Al Teatro Argot di Roma, dal 4 ottobre 2017
Dall’Alto di una Fredda Torre è il secondo capitolo della Trilogia di Mezzanotte, preceduto da Prima di Andar Via, il progetto di Francesco Frangipane e Filippo Gili, inaugurato al Teatro dell’Orologio.
La vita è quella frazione di tempo che va dal primo respiro all’ultimo: la vita è tempo? Gili e Frangipane ragionano su questo, o meglio pongono allo spettatore delle situazioni al limite nelle quali è proprio il tempo a fare da padrone.
Il valore della vita moderna è incatenato alle lancette che scorrono, è una continua corsa e intanto la vita procede, ma come si può sfuggire a questa logica? La domanda viene restituita allo spettatore, perché la messa in scena non vuole trovare soluzioni, ma mostrare la realtà sotto un’altra ottica. Si concentra sulle emozioni, scavando nella logica, ponendo una scelta minuziosa ai cui estremi c’è la vita e la morte; di mezzo invece è il modo in cui si vive, il valore stesso della vita.
La storia si costituisce in quattordici quadri con sei personaggi, divisa in tre scene: il salotto, la tavola da pranzo e lo studio medico.
I personaggi scorrono da un quadro all’altro quando la luce va via e la platea, tutta intorno alla scena, deve unire i tasselli, mettendosi nei panni dell’uno e dell’altro, cercando la verità.
Una famiglia è riunita a mangiare, due figli adulti e due genitori, chiacchierano amabilmente, una quotidianità che viene presto spezzata. Tanto è forte il loro legame, divertente la loro caratterizzazione, naturale e camaleontica, quanto la tragedia spezza i fiati, grida all’ingiustizia.

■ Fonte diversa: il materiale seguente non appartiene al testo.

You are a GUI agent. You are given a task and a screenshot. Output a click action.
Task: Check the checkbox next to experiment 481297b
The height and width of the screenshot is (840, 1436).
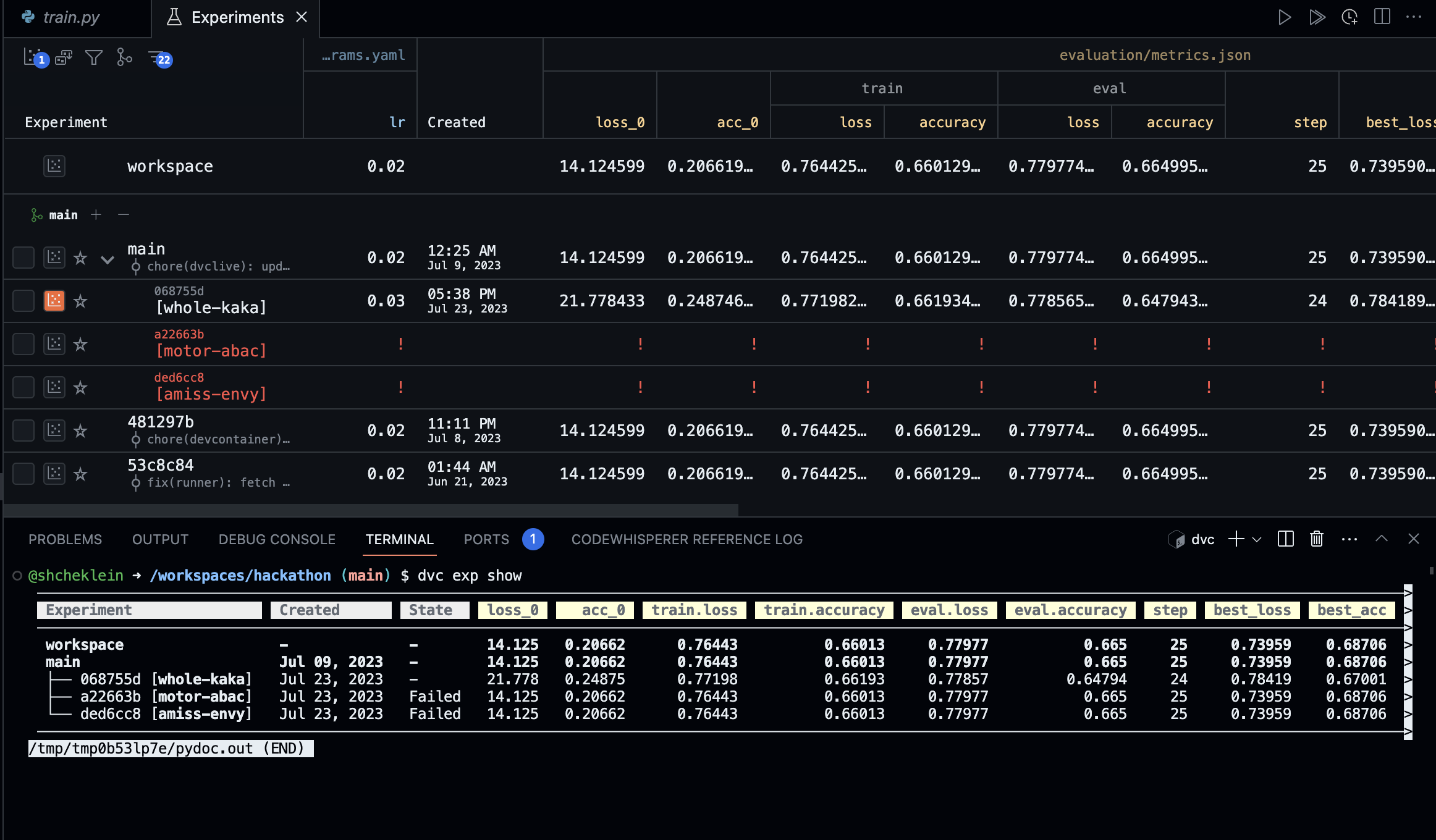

Entrambi i genitori sono malati di una malattia rarissima e spetta ai figli scegliere se comunicarlo e soprattutto se salvarli. La contingenza impedisce di curarli entrambi, così bisogna scegliere chi far vivere e chi morire.
Elena e Francesco si trovano all’improvviso in un incubo. La pièce si apre con Elena che ipotizza l’entrata in cucina di un ladro che vuole uccidere lei o il fratello e che devono essere i genitori a scegliere. Un gioco, che mette in difficoltà i due anziani, perché è innaturale preferire un figlio a un altro. Questo gioco all’inverso diventa realtà inenarrabile.
Quale logica usare, quale strumento può risolvere l’enigma? Tutta la responsabilità grava sulle loro coscienze, annichilendoli, svilendo i nervi e rendendoli fuori di sé, rischiando di intaccare quel bel rapporto d’amore familiare che abbiamo visto poc’anzi.
La vera questione poi è chi salvare o chi uccidere? E se non si scegli si perdono entrambi e poi quali sono le conseguenze?
Intanto il suono di una goccia continua a battere: è il tempo che non dà tregua a nessuno, perché il paziente deve essere operato entro tre giorni.
Lo scontro tra la ragione della medicina e l’affettività dei figli è feroce, in queste questione vince l’oggettività o la soggettività?
Non c’è spettatore che può alienarsi, tutti abbiamo dei genitori, tutti siamo figli e quando le parti si ribaltano, quando sono i figli a dover prendersi cura dei genitori, a scegliere per loro, il mondo pare capovolto.
Inoltre è giusto scegliere per un altro? Quando il libero arbitrio smette di rivendicare il proprio diritto?
La cosa giusta infondo non esiste, ognuno ha le proprie motivazione, il proprio vissuto che lo induce a varcare una porta, piuttosto che un’altra.
Non è forse la famiglia un emblema della società? Allora ecco che le emozioni che suscitano questi poveri personaggi contraggono ancora di più il cuore. Si pensa all’eutanasia, si pensa alle nazioni che vietano dei comportamenti alle altre, oppure che non intervengono davanti le ingiustizie; si pensa alla religione che obbliga, alla scienza che offre la sua verità. All’essere umano che non riuscirà mai a comprendere questo mondo fino infondo e l’unica cosa di cui può essere certo è ciò che prova, all’onestà delle sue intenzioni, all’amore che può dimostrare, che la sua scelta sia giusta o meno.
Un’emozionante tragedia, con degli interpreti che rivivono in quel momento e vederli è spiare dal buco di una serratura. Il pubblico è così vicino che sente il loro respiro e si torna a casa come se quella storia la si è vissuta in prima persona.
Si torna però senza risposte, ma con un gran bisogno di iniziare a trovarle intorno al proprio tavolo da pranzo.